DEATHTRAP Brings Twists to Princeton Summer Theater
If one murder was all that stood between you and the reclamation of your former glory, what would you do? This is what Princeton Summer Theater's upcoming production of Deathtrap asks as washed-up thriller playwright Sidney Bruhl descends into murderous madness when a former student arrives on his doorstep with a surefire hit. The name of that play? Also Deathtrap, and also a two-act, five-character thriller that's much more than meets the eye.
It's difficult to say much more than that without giving away Deathtrap's shocking twists. The only thing that shouldn't be surprising is that the play is a thriller-lover's thriller, carefully crafted to upend the expectations of even the canniest mystery enthusiast. The play's metatextuality doesn't extend to its author-though Sidney's best days are behind him, playwright Ira Levin was at the height of his powers when he wrote Deathtrap, coming off the success of hits like Rosemary's Baby and The Stepford Wives.
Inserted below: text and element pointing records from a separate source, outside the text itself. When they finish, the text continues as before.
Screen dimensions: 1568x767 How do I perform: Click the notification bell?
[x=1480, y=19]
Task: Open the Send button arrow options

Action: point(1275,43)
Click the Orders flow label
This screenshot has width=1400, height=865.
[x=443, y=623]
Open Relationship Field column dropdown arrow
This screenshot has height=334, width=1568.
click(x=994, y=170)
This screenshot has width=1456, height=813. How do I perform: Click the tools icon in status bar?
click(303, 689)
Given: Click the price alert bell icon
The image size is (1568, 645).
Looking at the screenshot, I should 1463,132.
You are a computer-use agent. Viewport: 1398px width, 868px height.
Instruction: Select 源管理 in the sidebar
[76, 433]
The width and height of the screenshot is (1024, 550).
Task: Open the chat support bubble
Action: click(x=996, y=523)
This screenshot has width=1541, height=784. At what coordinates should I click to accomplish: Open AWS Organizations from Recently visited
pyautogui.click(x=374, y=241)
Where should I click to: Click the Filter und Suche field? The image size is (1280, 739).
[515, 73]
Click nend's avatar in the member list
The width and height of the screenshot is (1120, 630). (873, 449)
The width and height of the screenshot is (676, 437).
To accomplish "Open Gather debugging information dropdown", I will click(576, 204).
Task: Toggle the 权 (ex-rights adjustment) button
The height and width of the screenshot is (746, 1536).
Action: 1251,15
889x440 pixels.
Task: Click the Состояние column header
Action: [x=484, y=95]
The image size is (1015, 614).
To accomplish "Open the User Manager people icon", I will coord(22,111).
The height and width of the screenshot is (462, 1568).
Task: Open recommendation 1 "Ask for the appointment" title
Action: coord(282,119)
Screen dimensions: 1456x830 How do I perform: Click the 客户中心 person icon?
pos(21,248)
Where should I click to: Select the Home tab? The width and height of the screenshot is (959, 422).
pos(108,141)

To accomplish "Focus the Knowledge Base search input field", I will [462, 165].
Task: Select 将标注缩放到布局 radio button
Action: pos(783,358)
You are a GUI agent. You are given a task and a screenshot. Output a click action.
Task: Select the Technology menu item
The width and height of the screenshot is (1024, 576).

Princeton Summer Theater's production likewise features a veritable murderer's row of talent. Director Annika Bennett, a playwright herself, returns to the Hamilton Murray stage after helming 2016's Gods of Carnage. 2017 Artistic Director C. Luke Soucy (Spider's Web) will make his PST mainstage debut as Sidney; he'll be joined by three-time PST performer Abby Melick (Pippin, Spider's Web, The Baltimore Waltz), 2019 Company Members Dylan Blau Edelstein and Justin Ramos, and newcomer Kathryn Ann Marie.
Bennett's production emphasizes the performativity of Sidney's world, giving new life to a classic of summer-stock theater. Award-winning New York fight choreographer Rocio Mendez (The Secret Life of Bees) will bring the play's most suspenseful sequences to thrilling life, while costumes by Jules Peiperl, lights by Megan Berry, and sound design by Naveen Bhatia innovatively rethink this bear-trap of a play.
With its story about the lengths one man will go to pursue his desires, Deathtrap is the second play in Princeton Summer Theater's season to explore love in all its forms. It will be followed by a new adaptation of A Midsummer Night's Dream, Shakespeare's classic tale of misbegotten affection, and Suzan-Lori Parks' Topdog/Underdog, a slyly humorous fable about the fraught relationship between two African-American brothers in a hostile world.